**WHAT IS REQUIRED**
Transcribe exactly the lines from the one containing "Given: Open the my-router Cloud Router link" through the end of the entries, including both the first and the last, and nothing else.

**RECORDED INFORMATION**
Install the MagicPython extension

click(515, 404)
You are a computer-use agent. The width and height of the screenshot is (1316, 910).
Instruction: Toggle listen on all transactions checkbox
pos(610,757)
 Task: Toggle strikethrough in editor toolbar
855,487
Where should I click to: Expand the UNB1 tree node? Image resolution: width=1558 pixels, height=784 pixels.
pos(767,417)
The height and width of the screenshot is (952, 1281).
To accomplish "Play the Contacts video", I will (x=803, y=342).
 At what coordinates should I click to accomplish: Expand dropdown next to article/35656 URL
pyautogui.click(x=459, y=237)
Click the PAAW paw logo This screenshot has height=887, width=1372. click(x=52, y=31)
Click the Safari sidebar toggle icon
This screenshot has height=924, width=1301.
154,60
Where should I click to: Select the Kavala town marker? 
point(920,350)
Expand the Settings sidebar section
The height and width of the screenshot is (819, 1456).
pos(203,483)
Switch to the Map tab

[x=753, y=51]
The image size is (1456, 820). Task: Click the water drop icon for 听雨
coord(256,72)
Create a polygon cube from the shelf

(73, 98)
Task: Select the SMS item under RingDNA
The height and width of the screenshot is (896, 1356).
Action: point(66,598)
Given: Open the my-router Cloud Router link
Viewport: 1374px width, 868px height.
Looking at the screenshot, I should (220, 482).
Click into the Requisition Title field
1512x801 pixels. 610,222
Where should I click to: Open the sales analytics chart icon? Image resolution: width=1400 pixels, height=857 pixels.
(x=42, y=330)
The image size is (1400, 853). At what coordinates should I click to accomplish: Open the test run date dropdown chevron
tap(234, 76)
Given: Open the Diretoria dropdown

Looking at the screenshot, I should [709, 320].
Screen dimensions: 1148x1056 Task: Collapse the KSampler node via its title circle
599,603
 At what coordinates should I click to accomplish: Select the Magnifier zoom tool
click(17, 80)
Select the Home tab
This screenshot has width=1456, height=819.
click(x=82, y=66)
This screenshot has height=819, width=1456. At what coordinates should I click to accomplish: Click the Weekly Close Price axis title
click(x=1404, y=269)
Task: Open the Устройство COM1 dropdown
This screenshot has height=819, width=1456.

**ANSWER BELOW**
Given: Open the my-router Cloud Router link
Viewport: 1374px width, 868px height.
Looking at the screenshot, I should (220, 482).
Click into the Requisition Title field
1512x801 pixels. 610,222
Where should I click to: Open the sales analytics chart icon? Image resolution: width=1400 pixels, height=857 pixels.
(x=42, y=330)
The image size is (1400, 853). At what coordinates should I click to accomplish: Open the test run date dropdown chevron
tap(234, 76)
Given: Open the Diretoria dropdown

Looking at the screenshot, I should [709, 320].
Screen dimensions: 1148x1056 Task: Collapse the KSampler node via its title circle
599,603
 At what coordinates should I click to accomplish: Select the Magnifier zoom tool
click(17, 80)
Select the Home tab
This screenshot has width=1456, height=819.
click(x=82, y=66)
This screenshot has height=819, width=1456. At what coordinates should I click to accomplish: Click the Weekly Close Price axis title
click(x=1404, y=269)
Task: Open the Устройство COM1 dropdown
This screenshot has height=819, width=1456.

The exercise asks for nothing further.